Kegiatan upacara ini banyak menggunakan simbul-simbul atau sarana. Simbul - simbul itu semuanya penuh arti sesuai dengan fungsinya masing-masing. Berbhakti pada Tuhan dalam ajaran Hindu ada dua tahapan, yaitu pemahaman agama dan pertumbuhan rokhaninya belum begitu maju, dapat menggunakan cara Bhakti yang disebut ”Apara Bhakti”. Sedangkan bagi mereka yang telah maju dapat menempuh cara bhakti yang lebih tinggi yang disebut ”Para Bhakti”.

Apara Bhakti adalah bhakti yang masih banyak membutuhkan simbul-simbul dari benda-benda tertentu. Sarana-sarana tersebut merupakan visualisasi dari ajaran-ajaran agama yang tercantum dalam kitab suci. Menurut Bhagavadgita IX, 26 ada disebutkan : sarana pokok yang wajib dipakai dasar untuk membuat persembahan antara lain:
- Pattram = daun-daunan,
- Puspam = bunga-bungaan,
- Phalam = buah-buahan,
- Toyam = air suci atau tirtha.
Dalam kitab-kitab yang lainnya disebutkan pula Api yang berwujud “dipa dan dhÅ­pa” merupakan sarana pokok juga dalam setiap upacara Agama Hindu. Dari unsur-unsur tersebut dibentuklah upakara atau sarana upacara yang telah berwujud tertentu dengan fungsi tertentu pula. Meskipun unsur sarana yang dipergunakan dalam membuat upakara adalah sama, namun bentuk-bentuk upakaranya adalah berbeda-beda dalam fungsi yang berbeda-beda pula namun mempunyai satu tujuan sebagai sarana untuk memuja Ida Sang Hyang Widhi Wasa.



Arti dan Fungsi Bunga

Arti bunga dalam Lontar Yadnya Prakerti disebutkan sebagai ”... sekare pinako katulusan pikayunan suci”. Artinya, bunga itu sebagai lambang ketulusikhlasan pikiran yang suci. Bunga sebagai unsur salah satu persembahyangan yang digunakan oleh Umat Hindu bukan dilakukan tanpa dasar kita suci.

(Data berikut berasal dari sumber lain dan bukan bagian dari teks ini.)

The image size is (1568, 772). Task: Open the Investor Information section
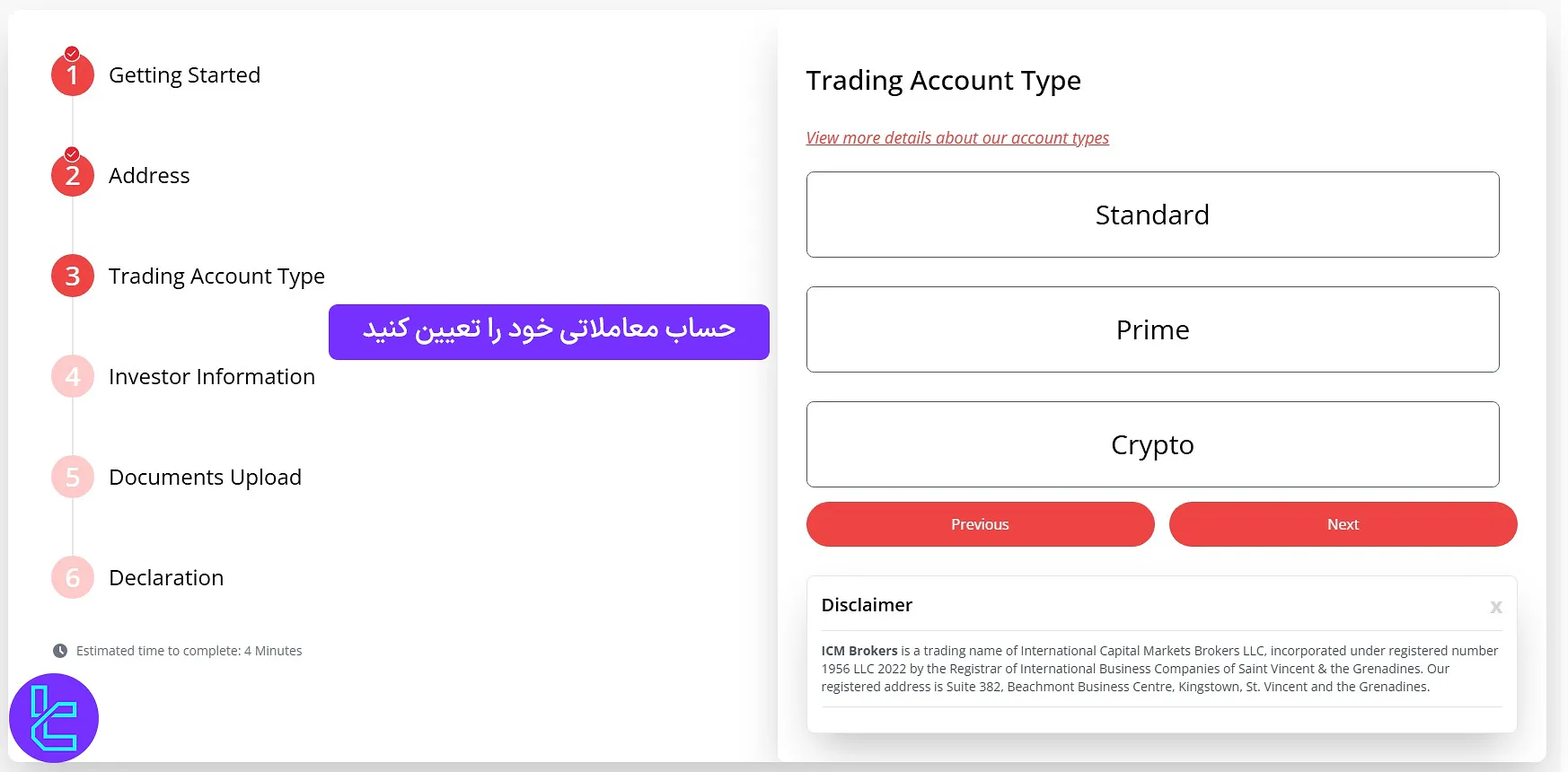point(212,376)
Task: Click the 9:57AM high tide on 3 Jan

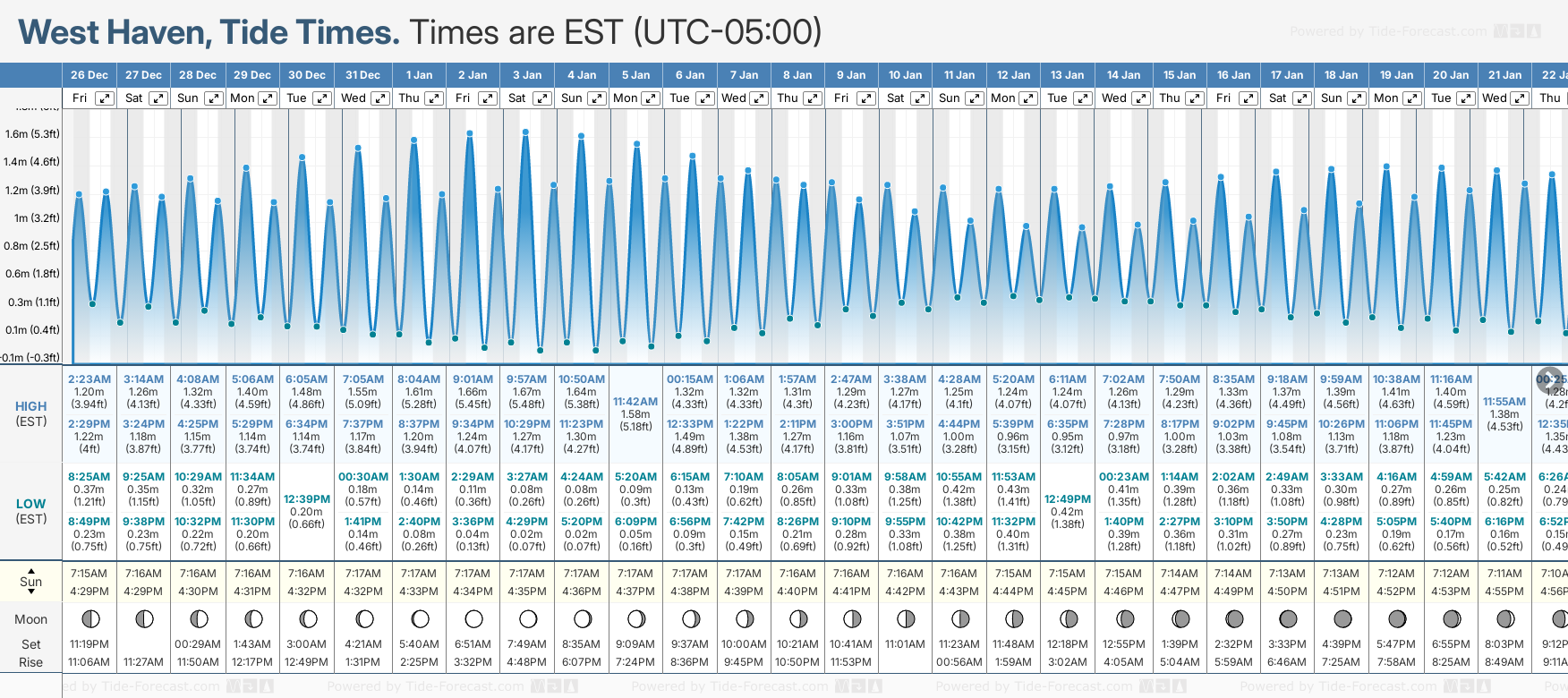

Untuk fungsi bunga yang penting yaitu ada dua dalam upacara. Berfungsi sebagai simbul, Bunga diletakkan tersembul pada puncak cakupan kedua belah telapak tangan pada saat menyembah. Setelah selesai menyembah bunga tadi biasanya ditujukan di atas kepala atau disumpangkan di telinga. Dan fungsi lainnya yaitu bunga sebagai sarana persembahan, maka bunga itu dipakai untuk mengisi upakara atau sesajen yang akan dipersembahkan kepada Ida Sang Hyang Widhi Wasa ataupun roh suci leluhur.

Dari Bunga, buah dan daun di Bali dibuat suatu bentuk sarana persembahyangan seperti : canang, kewangen, bhasma dan bija. Canang, kewangen, bhasma dan bija ini adalah sarana persembahyangan yang berasal dari unsur bunga, daun, buah dan air. Semua sarana persembahyangan tersebut memiliki arti dan makna yang dalam dan merupakan perwujudan dari Tatwa Agama Hindu.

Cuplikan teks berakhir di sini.